The Dentist Visits You - 2016


Hi Uncle and Aunty. Please Take Care of Your Teeth.

By Vatsal Suthar

The Asian Indian population has many achievements and notable accomplishments in all aspects of American culture including business, entertainment, and politics. The stereotype of a cab driver or gas attendant is a relic from the last millennia. We are now achieving many things and are getting our faces out in front of a lot more people. One thing that has not improved, however, is the outlook and importance our Indian community has placed on dental health.

I was born in this country and many aunties and uncles helped my parents raise me over the last few decades. These role models I have come to know over the last thirty years hail from all over India: Gujarat, Maharashtra, Kerala, Utter Pradesh, Bengal, and Punjab. They also represent many different types of jobs: physicians, information technology, engineering, convenience store owners, accountants, lawyers, restaurant employees, housekeepers in motels. No matter what the cultural background or level of vocation, all these people in my parent's generation had one commonality: lack of perceived value for dental care.

Since starting dental school in 2008, I have been fielding questions left and right from everyone in the Indian community I know about various dental topics. What amuses me is whenever an Indian auntie and uncle wants to challenge not only my profession but the idea of taking care of teeth altogether. “I brush my teeth every day, why do I need to go pay for a cleaning?" “Rinsing with salt water and taking this Ayurvedic pills will cure my toothaches." “Going to the dentist is a scam because they charge a lot of money for no reason." These same people are faithfully fasting every week, are diligent about getting the freshest vegetables at the Indian store, or spending stacks of money on unhealthy habits like smokeless Indian tobacco.

The generation prior to the ones that immigrated to America were all living in India where if a tooth hurt, it was taken out. They would then get a bridge or temporary mouth piece until graduating onto a full denture. All these steps were reactive steps and never proactive. In other words, people would seek the counsel of the medical school reject, also known as a dentist in India, to take care of a hurting tooth. Their children came to the United States with limited money and deep ambitions to succeed, however, they still carried the same sentiment toward dental home care as their parents in being reactive and carrying out only the cheapest treatment possible.

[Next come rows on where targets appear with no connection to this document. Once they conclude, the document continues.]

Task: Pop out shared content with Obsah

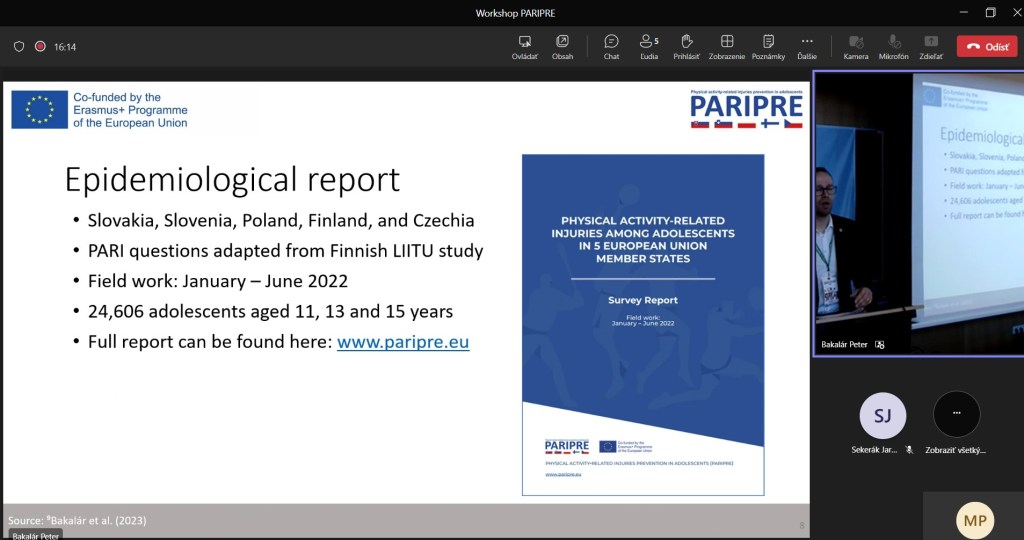Action: pos(562,46)
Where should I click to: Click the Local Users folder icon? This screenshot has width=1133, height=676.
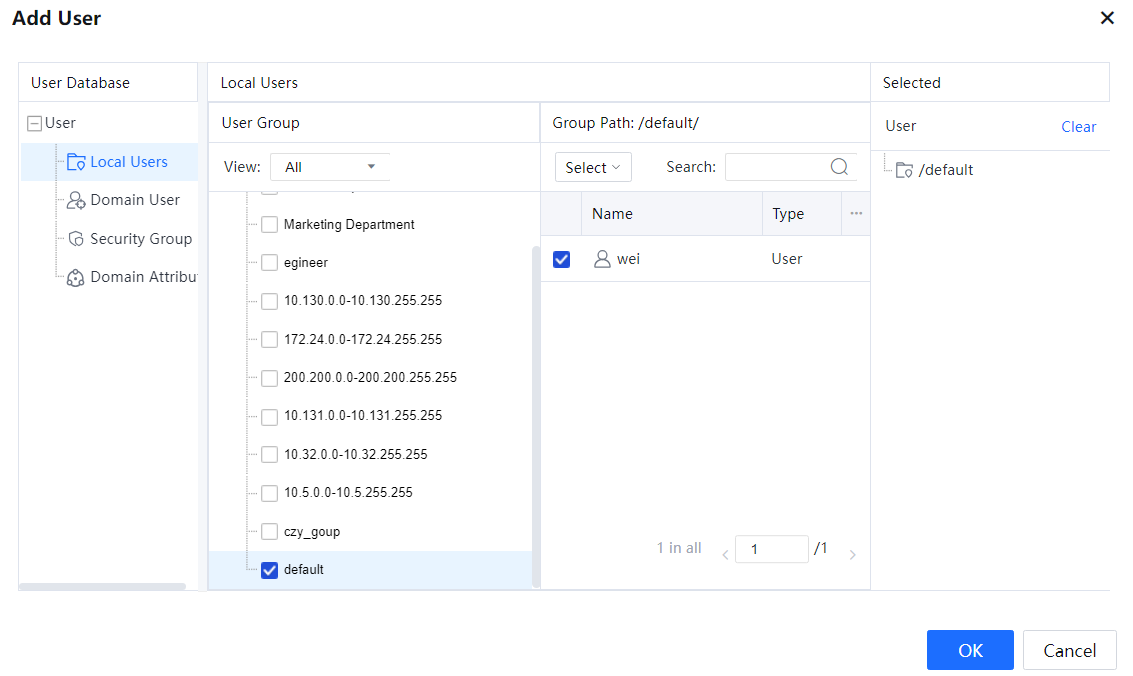pyautogui.click(x=76, y=162)
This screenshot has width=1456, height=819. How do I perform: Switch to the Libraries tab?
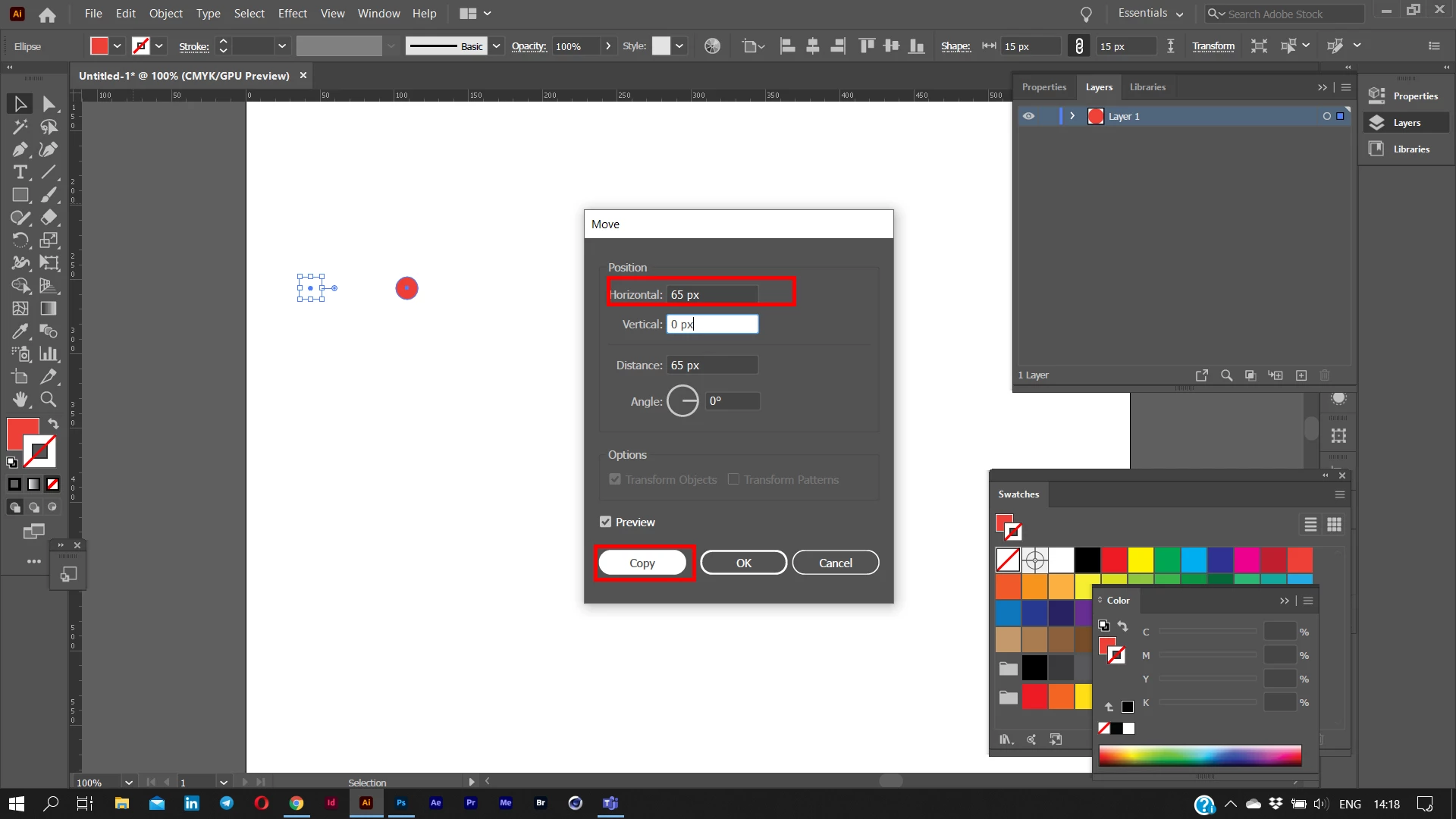click(1147, 87)
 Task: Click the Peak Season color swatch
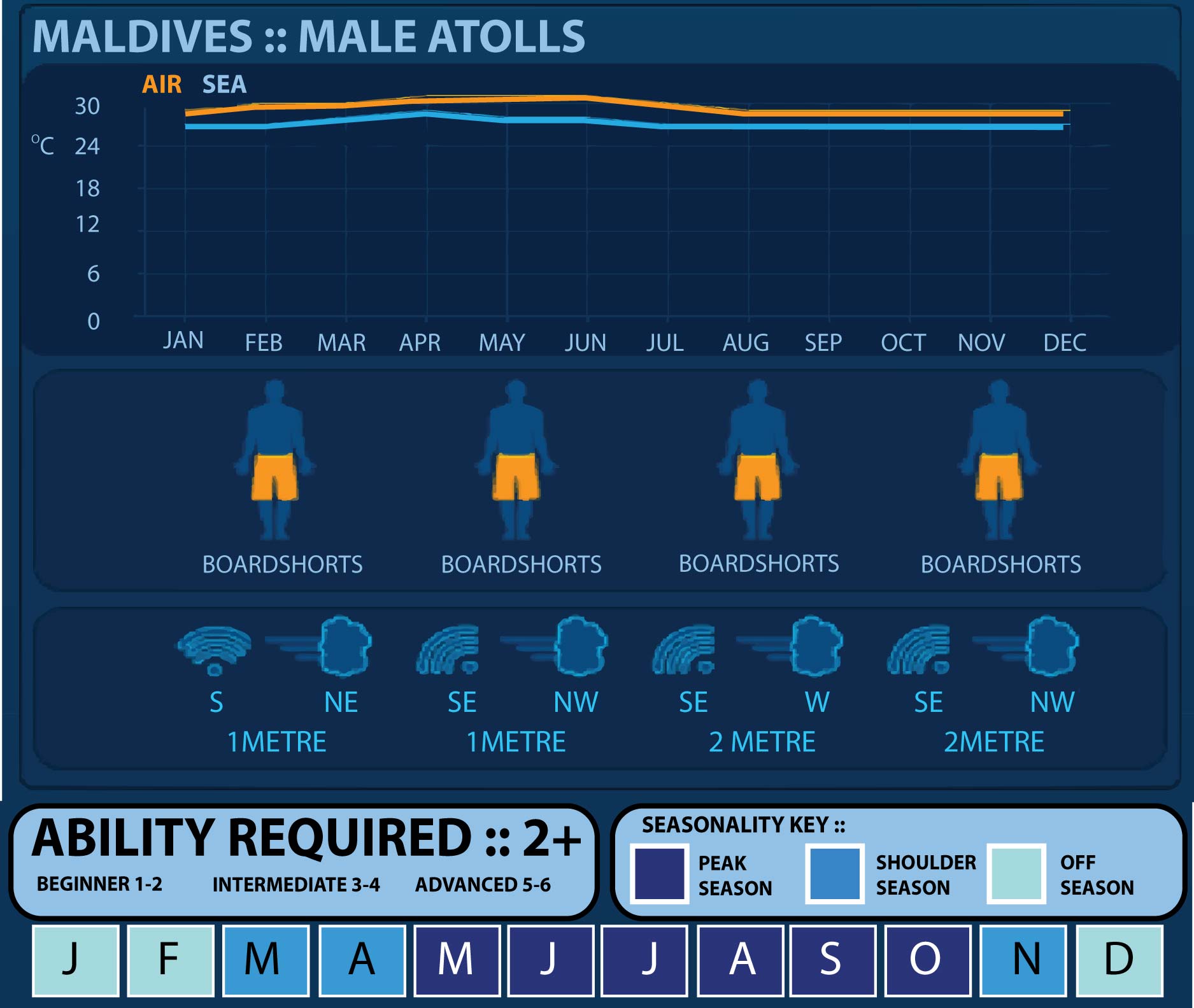point(659,874)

Now some of those same baby boomers are closing in on retirement, passing off the torch of their business to family members, or slowing down because of their bodies breaking down after years of neglect. It is easy to disregard items we do not value and allow them to waste away. If someone does not care what car they drive, they will forgo oil changes, car washes and using premium fuel. In the same regard, if many in our community skip going to the physician for routine lab work, physical exams, and screenings, what are the odds they will care about the health of their mouth to go see a dentist?

Asian Indians have shown to have a high predilection for heart disease, diabetes, and certain cancers including oral cancer compared to other ethnic groups. If those aren't reasons enough for someone to see a physician, the links those illnesses have to dental health gives justification to at least add seeing your dentist. Not controlling gum disease in your mouth or active decaying teeth leads to increased bacteria swimming in your blood stream. This, in effect, leads to lowered efficacy of medications you take to control your heart disease or diabetes. With the rules for Obamacare taking effect over the last year or so, everyone should have some sort of medical insurance. Some of these even cover one dental checkup and cleaning a year.

The barrier for seeking any care based on the interactions I have had with those that are self-employed and have businesses is lack of dental insurance. There seems to be a myth that you have to have dental insurance to see the dentist and that is the furthest thing from the truth. Anyone can walk into a dental office, make an appointment, pay the fee and walk out. The process would be no different than conducting a business transaction at a department store, restaurant or jeweler. There are many insurance companies that offer individual plans for families to cover dental treatments. Plans can be $30-100 per month for various amounts of coverage. If one wanted to only get dental cleanings, x-rays, and exams for the year, it might be cheaper to not get any insurance at all and just pay the full fee at the dental office.

The three main reasons anyone avoids the dental office is money, time and fear. My observation is that most Indians can have some element of each of these as a barrier but the recurring reason I hear the most to avoiding the dentist is apathy. Dental well-being and healthcare as a whole is a reactive process for us. Instead of preventing avoidable events like a heart attack, stroke or even a toothache, we seem to opt to save our time and money in the short term. Over a lifetime, though, there is a long-term negative impact our body is taking.

While I know that dental health is not at the top of anyone's priority list (including mine), it is a critical component of our overall health. The link to heart disease, diabetes, arthritis, lung disease and even cancer from the bacteria in your mouth is well proven. The mouth is the gateway to the rest of the body and maintaining its integrity will go a long way to keeping your health goals. We are all achieving great things in this country in all arenas of life. Start taking care of yourselves and your mouths so that you can actually enjoy the lives you've wanted in this country.